We don’t like to talk much about the weather. Especially this time of year. It will just bum us out to realize that summer (and its lighter, hoppier beers) is in our rearview mirror and we’re heading straight towards winter (with its dark, malty brews) at a faster speed than we’d like. This means the time is right to start stocking up on darker, richer, more robust beers for now and well into the blustery, snow-filled (depending on where you live) winter ahead.

While we’re not limiting this conversation to any particular styles, we want each beer to be extremely warming. This means barleywines, strong ales, brown ales, barrel-aged beers, and even a few bold IPAS. Heat us up. Get the blood flowing. You get the idea?

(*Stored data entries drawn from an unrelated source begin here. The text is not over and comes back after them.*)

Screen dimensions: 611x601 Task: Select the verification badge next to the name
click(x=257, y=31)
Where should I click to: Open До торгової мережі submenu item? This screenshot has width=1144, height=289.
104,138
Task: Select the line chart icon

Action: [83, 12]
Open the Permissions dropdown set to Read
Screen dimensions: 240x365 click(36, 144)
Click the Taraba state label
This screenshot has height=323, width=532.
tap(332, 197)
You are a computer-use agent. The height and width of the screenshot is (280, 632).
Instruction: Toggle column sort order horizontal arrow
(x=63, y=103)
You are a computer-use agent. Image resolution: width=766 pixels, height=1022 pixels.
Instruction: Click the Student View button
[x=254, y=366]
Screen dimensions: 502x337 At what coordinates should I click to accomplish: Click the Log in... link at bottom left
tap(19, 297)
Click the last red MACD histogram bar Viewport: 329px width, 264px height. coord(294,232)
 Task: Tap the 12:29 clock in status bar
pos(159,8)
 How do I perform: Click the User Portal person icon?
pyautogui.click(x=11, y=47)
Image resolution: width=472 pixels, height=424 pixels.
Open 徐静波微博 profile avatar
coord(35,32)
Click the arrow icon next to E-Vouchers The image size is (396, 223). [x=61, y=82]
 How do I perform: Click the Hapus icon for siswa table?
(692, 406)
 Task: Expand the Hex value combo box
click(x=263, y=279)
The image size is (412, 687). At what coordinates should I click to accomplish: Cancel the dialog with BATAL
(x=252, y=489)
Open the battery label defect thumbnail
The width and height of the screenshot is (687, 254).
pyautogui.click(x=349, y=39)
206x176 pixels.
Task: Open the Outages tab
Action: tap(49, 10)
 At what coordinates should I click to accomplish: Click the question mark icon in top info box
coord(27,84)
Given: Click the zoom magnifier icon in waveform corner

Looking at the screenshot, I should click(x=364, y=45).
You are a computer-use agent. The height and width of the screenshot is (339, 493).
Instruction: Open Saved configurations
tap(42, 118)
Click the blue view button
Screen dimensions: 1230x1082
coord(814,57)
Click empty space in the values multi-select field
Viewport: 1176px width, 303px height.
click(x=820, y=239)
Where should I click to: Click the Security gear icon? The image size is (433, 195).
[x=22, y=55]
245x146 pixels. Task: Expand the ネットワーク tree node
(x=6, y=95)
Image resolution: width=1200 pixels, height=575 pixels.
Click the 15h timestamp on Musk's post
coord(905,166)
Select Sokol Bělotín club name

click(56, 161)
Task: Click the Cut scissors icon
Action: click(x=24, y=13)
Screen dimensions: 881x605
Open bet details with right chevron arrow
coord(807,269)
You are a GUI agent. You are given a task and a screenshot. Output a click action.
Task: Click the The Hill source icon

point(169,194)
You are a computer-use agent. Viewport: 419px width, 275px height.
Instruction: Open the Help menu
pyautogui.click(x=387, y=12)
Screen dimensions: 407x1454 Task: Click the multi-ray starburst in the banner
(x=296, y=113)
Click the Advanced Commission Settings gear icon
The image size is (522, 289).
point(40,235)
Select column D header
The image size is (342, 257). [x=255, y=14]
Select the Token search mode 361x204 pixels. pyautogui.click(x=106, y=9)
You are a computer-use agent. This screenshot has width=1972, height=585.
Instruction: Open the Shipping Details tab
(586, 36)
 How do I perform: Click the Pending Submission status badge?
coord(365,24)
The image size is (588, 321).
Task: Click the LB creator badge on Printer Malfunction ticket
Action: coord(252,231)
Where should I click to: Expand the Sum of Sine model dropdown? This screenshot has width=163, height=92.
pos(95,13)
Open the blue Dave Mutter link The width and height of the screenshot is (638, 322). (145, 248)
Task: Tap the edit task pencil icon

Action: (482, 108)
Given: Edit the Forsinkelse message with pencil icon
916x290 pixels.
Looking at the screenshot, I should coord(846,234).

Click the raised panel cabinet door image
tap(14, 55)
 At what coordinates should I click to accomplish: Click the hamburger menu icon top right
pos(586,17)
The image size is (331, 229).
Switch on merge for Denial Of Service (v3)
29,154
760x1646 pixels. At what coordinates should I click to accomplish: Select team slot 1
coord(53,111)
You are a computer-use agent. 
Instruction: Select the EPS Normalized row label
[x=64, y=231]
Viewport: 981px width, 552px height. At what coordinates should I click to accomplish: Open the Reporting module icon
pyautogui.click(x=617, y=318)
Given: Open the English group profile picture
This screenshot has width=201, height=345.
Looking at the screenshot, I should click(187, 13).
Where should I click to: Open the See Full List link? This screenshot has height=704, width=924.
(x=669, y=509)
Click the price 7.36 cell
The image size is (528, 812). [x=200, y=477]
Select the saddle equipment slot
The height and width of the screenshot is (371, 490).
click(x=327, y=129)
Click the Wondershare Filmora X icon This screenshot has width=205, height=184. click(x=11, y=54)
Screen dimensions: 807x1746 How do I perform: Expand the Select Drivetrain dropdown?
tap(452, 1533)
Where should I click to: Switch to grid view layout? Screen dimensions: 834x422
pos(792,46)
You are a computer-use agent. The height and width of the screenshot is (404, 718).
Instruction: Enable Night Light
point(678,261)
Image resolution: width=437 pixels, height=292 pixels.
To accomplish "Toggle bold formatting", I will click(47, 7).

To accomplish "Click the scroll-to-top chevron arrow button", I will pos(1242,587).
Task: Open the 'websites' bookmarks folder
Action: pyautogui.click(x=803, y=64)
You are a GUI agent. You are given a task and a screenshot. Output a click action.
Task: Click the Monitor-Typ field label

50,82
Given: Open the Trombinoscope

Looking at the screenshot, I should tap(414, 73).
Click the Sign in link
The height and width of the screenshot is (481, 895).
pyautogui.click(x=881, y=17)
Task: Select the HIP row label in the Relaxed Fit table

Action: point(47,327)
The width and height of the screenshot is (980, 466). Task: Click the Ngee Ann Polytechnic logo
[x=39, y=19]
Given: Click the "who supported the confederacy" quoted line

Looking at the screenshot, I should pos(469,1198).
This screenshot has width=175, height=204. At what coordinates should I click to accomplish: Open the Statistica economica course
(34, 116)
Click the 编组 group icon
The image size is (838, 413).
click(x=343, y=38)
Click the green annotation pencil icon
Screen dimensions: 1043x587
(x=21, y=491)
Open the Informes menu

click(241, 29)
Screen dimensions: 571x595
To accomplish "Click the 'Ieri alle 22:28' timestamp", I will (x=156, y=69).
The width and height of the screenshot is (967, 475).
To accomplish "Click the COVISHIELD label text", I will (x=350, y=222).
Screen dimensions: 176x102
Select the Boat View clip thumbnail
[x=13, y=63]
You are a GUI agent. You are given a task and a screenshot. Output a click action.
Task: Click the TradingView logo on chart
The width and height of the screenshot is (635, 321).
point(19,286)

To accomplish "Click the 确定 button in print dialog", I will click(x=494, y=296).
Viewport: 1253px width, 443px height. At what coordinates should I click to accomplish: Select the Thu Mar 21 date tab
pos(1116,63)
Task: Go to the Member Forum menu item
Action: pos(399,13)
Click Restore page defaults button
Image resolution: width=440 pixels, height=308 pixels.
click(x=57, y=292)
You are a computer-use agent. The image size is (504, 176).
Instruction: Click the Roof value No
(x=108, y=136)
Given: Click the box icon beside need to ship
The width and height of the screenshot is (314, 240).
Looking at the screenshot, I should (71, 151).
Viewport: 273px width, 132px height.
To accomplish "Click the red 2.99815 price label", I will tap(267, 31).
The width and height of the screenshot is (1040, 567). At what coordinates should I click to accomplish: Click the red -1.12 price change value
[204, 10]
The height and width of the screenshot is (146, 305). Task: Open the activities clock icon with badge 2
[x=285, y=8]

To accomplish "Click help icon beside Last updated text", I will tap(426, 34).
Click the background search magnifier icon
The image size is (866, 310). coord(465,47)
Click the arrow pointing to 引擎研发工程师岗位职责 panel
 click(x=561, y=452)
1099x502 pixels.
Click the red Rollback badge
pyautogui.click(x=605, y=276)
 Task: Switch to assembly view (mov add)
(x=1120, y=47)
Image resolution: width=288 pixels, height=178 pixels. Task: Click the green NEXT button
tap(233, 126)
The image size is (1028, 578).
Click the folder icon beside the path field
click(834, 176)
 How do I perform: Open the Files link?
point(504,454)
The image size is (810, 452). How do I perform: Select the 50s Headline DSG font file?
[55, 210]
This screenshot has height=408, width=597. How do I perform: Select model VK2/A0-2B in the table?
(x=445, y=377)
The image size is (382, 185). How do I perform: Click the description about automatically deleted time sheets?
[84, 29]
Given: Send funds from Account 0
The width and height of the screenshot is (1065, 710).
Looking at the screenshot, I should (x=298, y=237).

To find these beers, we enlisted the help of some beer-centric professionals. We asked a handful of brewers and craft beer experts to tell us the best warming beers to drink this fall and winter. Check out all of their answers below, grab a warm blanket, start a fire in the fireplace, and enjoy one of these exceptional brews.

Trust us, the weather won’t stay mild for long. You want to be prepared.

Achouffe N’ice Chouffe

Chouffe

Jan Chodkowski, head brewer at Our Mutual Friend Brewing Company in Denver

ABV: 10%
Average Price: $12.99 for a 12-ounce bottle

Why This Beer?

I’d have to go with N’ice Chouffe from Achouffe Brewery. There is something romantic about Belgian winter/holiday beers to me. This beer has a dark caramel and spice character that makes it the perfect beer to sit down with when the days are getting shorter and colder.

Firestone Walker Sucaba

Firestone Walker

Stephen Hale, founding brewer at Schlafly Brewing in St. Louis, Missouri

ABV: 13%
Average Price: $17.99 for a 22-ounce bottle

Why This Beer?

Not attempting to dodge this one, but since we can no longer get Young’s Old Nick Barleywine, which was simply a truly luscious beer, I would lean towards the strong side of the list and get your favorite barleywine, imperial stout, quadrupel, or one of those that warms you up on those seemingly long, cold days. There’s a bevy of choices these days, it’s really hard to narrow down, but it’s the sublime effect of deep, rich flavors and considerable alcohol strength that guides one to having one by the fire. And of course, always an imperial stout.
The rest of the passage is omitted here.